Disney Parks focuses overseas, on seas, and on ceasing

Over the next decade, Mickey and Co. will invest $60B into its theme parks, cruise lines, and resorts.

Somewhere out there, a miserable parent is explaining why visiting the just-opened World of Frozen at Hong Kong Disneyland isn’t possible as tears and snot amass on their kid’s Olaf the snowman T-shirt.

A global map with the location of each of Disney’s six theme parks identified alongside an illustration of a prominent landmark from that park and a price tag showing the admission fees required to enter the park this previous weekend.

That heartbreaking scene means all’s going according to plans for Disney — the IRL Frozen extension is the leading edge of the Mouse House’s upcoming $60B investment in expanding its parks and experiences.

Over the next decade, Disney will be “turbocharging” its theme parks, cruise lines, and resorts. And it’s hard to argue with the idea — Disney’s Experiences division expects to hit $10B in profit this year, against $2.2B just a decade prior.

Where’s the money going?

As Disney doubles down, its international properties could get extra attention.

  • Landlocked in California and gridlocked in Florida, domestic expansion may prove difficult.
  • The international parks are hotter properties right now — higher attendance and higher ticket prices drove overseas income up 100%+ over the last year.

The momentum’s already there, anyway. Before the $60B plan was even announced, many international attractions were in the works, per The Hollywood Reporter:

  • Shanghai’s Zootopia-themed area could open in December.
  • Frozen lands are underway in both Tokyo and Paris.
  • Disney Cruise Lines is building its first seaport in Singapore and readying its second Bahamian port.
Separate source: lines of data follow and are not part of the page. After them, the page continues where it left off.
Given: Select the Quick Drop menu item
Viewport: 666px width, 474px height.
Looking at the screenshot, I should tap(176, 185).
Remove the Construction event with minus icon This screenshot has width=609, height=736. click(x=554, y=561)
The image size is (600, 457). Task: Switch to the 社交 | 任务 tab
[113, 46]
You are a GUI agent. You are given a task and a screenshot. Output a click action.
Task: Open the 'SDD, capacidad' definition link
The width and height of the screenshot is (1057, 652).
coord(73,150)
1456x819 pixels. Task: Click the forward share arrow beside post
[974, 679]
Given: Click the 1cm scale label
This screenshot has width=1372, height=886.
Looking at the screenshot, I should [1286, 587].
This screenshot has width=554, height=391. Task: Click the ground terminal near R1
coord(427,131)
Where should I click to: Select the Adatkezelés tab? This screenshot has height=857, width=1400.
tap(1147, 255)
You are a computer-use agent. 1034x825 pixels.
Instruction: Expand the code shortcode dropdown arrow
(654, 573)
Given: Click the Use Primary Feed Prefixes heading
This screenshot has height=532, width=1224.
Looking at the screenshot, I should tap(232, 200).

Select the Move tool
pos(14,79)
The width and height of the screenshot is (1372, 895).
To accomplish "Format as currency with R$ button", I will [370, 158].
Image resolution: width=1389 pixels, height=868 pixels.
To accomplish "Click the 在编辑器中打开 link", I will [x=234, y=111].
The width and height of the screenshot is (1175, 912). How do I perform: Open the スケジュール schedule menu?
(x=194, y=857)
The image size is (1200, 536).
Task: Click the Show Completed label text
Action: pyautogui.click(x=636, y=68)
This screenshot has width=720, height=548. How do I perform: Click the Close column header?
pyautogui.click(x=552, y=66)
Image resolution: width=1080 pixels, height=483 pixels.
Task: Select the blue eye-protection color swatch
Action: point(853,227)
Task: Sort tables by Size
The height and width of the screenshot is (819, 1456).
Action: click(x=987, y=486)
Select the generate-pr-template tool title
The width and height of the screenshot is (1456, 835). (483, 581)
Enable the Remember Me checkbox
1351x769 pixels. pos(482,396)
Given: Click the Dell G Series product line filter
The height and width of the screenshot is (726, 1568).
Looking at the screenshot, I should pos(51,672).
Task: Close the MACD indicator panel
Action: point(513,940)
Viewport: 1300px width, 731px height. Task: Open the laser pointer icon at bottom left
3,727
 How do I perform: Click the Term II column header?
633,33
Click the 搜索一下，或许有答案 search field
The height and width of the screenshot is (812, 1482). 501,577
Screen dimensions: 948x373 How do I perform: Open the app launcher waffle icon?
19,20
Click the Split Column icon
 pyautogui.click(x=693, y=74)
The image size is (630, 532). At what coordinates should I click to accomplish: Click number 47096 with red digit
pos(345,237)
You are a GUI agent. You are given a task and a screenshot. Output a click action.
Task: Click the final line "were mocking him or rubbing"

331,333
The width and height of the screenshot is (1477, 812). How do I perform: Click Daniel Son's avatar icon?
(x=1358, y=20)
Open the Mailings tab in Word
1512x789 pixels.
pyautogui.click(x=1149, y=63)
All of this, plus its just-launched cruise lines in Australia and New Zealand, was accomplished with the last decade’s $30B investment; just imagine what’ll follow with 2x the cash infusion.

It’s not all dreams coming true, though

Disney World’s recent crackdown on third-party tour guides has drawn criticism, per Insider.

While well within Disney’s rights, the sudden policy change is putting Orlando tour operators — some of whom have run their tours without incident for decades, and plenty of whom make the park accessible for disabled visitors — out of business.

Surely some of that $60B could help build a small business-friendly solution here?

… Ah, who are we kidding? That money’s going toward selling more $600 Vera Wang-designed bridal Minnie Ears.